On the theoretical side, there's also a wealth of material. Robinson points to the CAP proof and the FLP result, and admits that he's only just scratching the surface. There are thousands of good theoretical results out there, from the usual suspects like Lamport and Lynch to areas like topology and game theory.
I feel like if I went through everything I've read on distributed systems and arranged them on a spectrum from theory to practice the two ends would be really well populated, but the middle would be disturbingly empty. Worse, changing to a graph of citation links would show a low density from theory to practice. I strongly believe that a deep knowledge of theory makes practitioners smarter and better. I believe that a deep knowledge of practice makes researcher's work more relevant. It would be great to see more material in this gap.
Many will point at this stage that it's not a complete gap. I'll admit that there's some great material there, including Paxos Made Live on the theory end of practice and Kenneth Birman's Guide to Reliable Distributed Systems or Butler Lampson's How to Build a Highly Available System Using Consensus on the practice end of theory. There are also blogs like Henry's and Aphyr's which do a good job in that gap. Despite this, I still see some big gaps in material. An example may be the easiest way to illustrate it:
If FLP says consensus is impossible with one faulty process, and faults happen all the time in practice, how are real systems built with consensus?
There are a few ways to answer this question. One starts with pointing out that FLP talks about it being not always possible to solve consensus, rather than never possible. Another way is to point out that the real world is richer than FLP's idealized model, and the problem can be solved with clocks or a random oracle. A third way is to laugh derisively at the asker and point out that the answer is in Paxos Made Simple (feigning surprise What‽ You haven't read Paxos Made Simple‽).
Despite these 'obvious' answers, it's actually a really interesting question. On one side we see a researcher saying that consensus isn't always possible, and on the other we hear practitioners talking about how they built highly-available systems using consensus algorithms. Who is right? Does the researcher have their head too far in the clouds? Is the practitioner so ignorant of theory that they have built a ticking time bomb?

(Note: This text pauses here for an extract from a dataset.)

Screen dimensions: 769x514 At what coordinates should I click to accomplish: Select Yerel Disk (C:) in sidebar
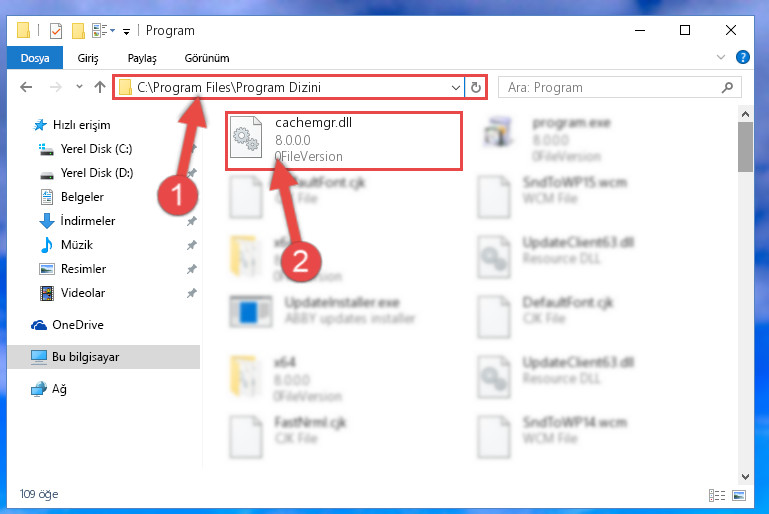point(96,149)
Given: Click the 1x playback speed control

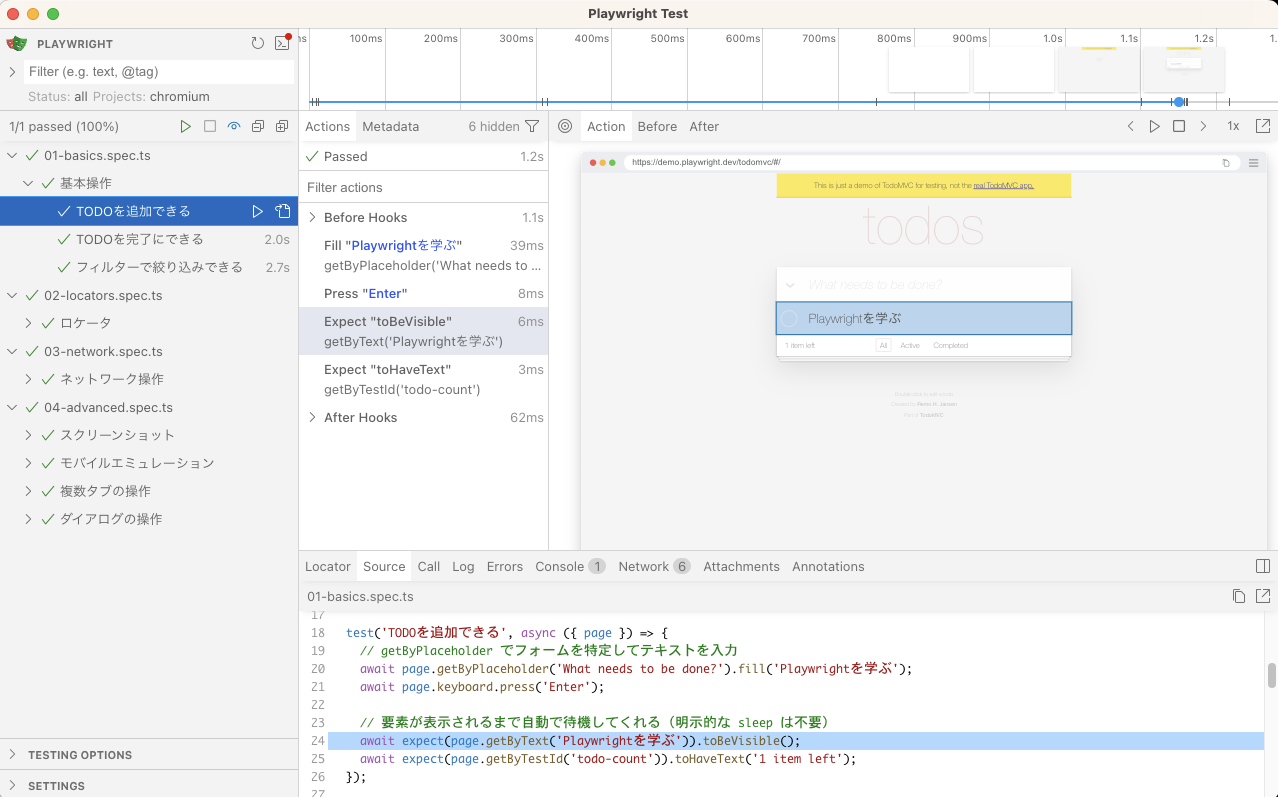Looking at the screenshot, I should (x=1233, y=127).
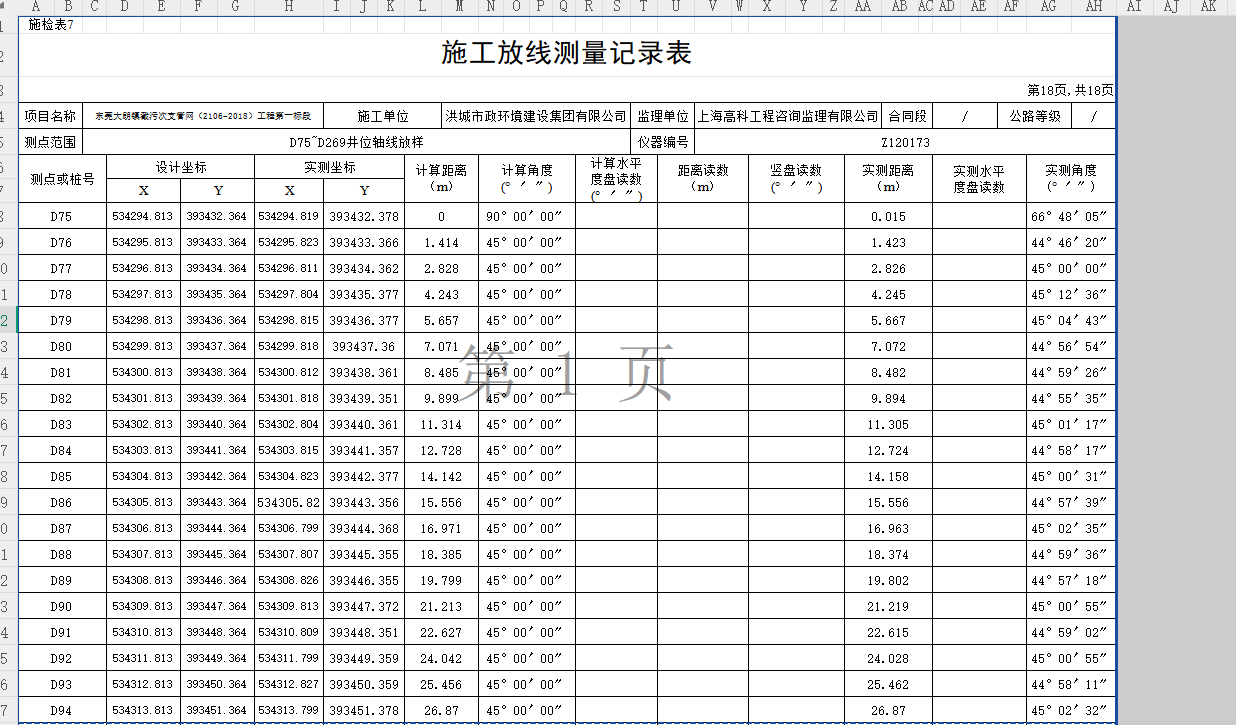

That's the gap I am talking about: material that explains how the practice is synthesized from the theory, and how the theory is based off analysis of the practice. The exercise of synthesis is very seldom straight forward, but we too frequently leave it to the imagination. In this context, I use synthesis to mean the process of gathering ideas from the literature and putting them together into a whole working system. Related processes include analysis of other systems, where we break them down into their consistuent parts and see what makes them work (or not work). These are among the most important processes behind successful engineering, but are written about least.
I would love to see more material focused on exactly this synthesis problem in distributed systems, because I think it would help improve the quality of practice, and strengthen the dialog between practitioners and researchers. That's good for all of us.